It was announced last week that the Department of Justice has joined a whistleblower lawsuit against Lance Armstrong and other Team USA cyclists (… ).  Armstrong and his teammates were previously sponsored by the United States Postal Service.  Pursuant to the parties’ multi-million dollar sponsorship contract was an express provision whereby the cyclists agreed not to use performance enhancing drugs.  In the wake of Armstrong’s recent public admission to doping, it appears the Department of Justice seized an opportunity to join an ostensibly cherry-picked lawsuit.  Still, the DOJ will need to show just how the USPS was damaged by Armstrong and the other named defendants who doped if it hopes to recoup on its earlier investment (that is, of course, assuming the case does not settle first).

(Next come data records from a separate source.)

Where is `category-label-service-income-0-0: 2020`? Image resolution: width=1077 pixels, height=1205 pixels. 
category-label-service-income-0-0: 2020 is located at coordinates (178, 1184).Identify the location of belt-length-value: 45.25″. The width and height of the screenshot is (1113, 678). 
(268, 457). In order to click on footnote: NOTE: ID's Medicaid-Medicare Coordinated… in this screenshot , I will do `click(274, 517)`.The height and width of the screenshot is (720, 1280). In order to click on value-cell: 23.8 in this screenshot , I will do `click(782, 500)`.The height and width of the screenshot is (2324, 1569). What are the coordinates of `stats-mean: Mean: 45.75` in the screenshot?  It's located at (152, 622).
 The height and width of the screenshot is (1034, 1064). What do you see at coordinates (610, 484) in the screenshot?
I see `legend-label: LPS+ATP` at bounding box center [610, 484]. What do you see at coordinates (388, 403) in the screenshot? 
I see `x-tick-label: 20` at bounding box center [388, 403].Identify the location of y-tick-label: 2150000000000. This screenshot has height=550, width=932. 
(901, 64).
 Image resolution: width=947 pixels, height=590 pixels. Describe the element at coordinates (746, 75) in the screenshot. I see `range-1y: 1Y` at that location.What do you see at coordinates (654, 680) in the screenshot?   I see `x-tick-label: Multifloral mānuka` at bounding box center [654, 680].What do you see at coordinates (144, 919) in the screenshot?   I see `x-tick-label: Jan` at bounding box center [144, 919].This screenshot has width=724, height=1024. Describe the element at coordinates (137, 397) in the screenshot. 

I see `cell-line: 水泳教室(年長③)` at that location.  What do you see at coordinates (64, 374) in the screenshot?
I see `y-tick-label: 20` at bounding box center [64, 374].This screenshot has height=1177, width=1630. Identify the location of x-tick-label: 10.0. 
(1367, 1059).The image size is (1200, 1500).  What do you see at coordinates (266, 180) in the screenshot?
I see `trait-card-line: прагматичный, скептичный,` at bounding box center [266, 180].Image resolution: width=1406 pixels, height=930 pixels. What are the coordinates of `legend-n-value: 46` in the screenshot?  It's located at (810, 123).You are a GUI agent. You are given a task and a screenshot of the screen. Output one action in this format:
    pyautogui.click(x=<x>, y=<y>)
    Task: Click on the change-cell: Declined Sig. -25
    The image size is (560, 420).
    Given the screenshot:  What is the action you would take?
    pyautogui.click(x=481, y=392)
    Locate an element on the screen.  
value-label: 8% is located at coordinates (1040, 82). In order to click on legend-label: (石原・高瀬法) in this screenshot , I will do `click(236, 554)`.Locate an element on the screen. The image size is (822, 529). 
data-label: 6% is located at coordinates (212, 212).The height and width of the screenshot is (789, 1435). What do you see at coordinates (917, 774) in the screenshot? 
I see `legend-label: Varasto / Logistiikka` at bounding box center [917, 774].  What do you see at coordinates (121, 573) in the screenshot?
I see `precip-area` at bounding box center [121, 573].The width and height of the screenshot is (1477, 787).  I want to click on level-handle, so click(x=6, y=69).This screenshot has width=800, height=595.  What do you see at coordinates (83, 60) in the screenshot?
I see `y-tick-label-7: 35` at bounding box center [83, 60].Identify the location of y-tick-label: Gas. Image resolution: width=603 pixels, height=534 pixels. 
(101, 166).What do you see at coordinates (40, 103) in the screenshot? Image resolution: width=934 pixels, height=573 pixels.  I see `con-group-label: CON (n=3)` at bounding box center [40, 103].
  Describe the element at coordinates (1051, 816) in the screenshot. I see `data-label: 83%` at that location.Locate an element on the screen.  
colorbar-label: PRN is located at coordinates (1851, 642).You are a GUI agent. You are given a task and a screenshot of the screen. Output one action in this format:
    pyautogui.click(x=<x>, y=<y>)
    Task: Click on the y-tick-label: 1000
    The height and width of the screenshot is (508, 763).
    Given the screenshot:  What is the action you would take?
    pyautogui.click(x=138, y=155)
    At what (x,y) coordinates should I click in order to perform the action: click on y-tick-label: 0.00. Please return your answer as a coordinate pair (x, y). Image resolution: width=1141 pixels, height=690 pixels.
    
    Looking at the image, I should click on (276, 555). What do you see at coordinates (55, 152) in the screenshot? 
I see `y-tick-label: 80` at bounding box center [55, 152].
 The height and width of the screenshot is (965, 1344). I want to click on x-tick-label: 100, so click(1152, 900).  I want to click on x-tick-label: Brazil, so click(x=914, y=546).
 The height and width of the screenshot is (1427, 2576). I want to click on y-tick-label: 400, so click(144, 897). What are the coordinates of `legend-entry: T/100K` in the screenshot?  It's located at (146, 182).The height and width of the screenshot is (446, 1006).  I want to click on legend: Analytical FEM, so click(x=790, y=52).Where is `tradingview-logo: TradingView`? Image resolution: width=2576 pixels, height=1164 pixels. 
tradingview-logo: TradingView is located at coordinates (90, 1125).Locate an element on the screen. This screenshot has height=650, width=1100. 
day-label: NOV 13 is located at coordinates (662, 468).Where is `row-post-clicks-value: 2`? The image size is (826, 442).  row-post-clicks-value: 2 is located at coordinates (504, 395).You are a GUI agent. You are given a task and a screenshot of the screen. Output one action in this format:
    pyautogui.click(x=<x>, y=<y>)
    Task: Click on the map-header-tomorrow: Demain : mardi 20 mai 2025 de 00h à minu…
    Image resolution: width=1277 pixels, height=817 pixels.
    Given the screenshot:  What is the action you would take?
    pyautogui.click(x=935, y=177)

Meanwhile, there has still yet to be a single prosecution against Wall Street Executives in the wake of the financial collapse.  A recent Frontline exclusive ( examines this anomaly and poignantly details the idleness of the DOJ with respect to getting tough on Wall Street fraudsters.  In our Business Associations course we study the Sarbones-Oxley Act, presumably because it is a relevant tool in prosecuting corporate scandals at the highest levels.  However, when the DOJ cannot or simply chooses that it will not bring charges in response to what so clearly amounts to criminal conduct, unfortunately Sarbones-Oxley is likely to become moot.

While the distinction between joining an already filed lawsuit and issuing a formal criminal indictment is clear enough, the DOJ’s lax approach on Wall Street’s shady dealings furthers the regrettable notion that justice is only found where it is convenient.  Lance Armstrong cheated, but so did a large number of banks.  While Armstrong is already considered a lying, cheating bully in the court of public opinion, it should be the DOJ’s priority to put the bankers in actual court before they go after Armstrong and his bike.

Within twenty-four hours of Frontline’s damning report airing, the head of DOJ’s Criminal Division, Lanny Breuer, resigned ( ).  Credible journalism might not be dead after all.  Unfortunately, the poetic justice here is less satisfactory when it takes Frontline and other investigative journalists to wage the DOJ’s own battles.  The financial collapse was not just the result of swindling Wall Street bankers and to suggest as much would be myopic.  Still, that is where the most egregious fraud took place and that is where accountability has been altogether non-existent.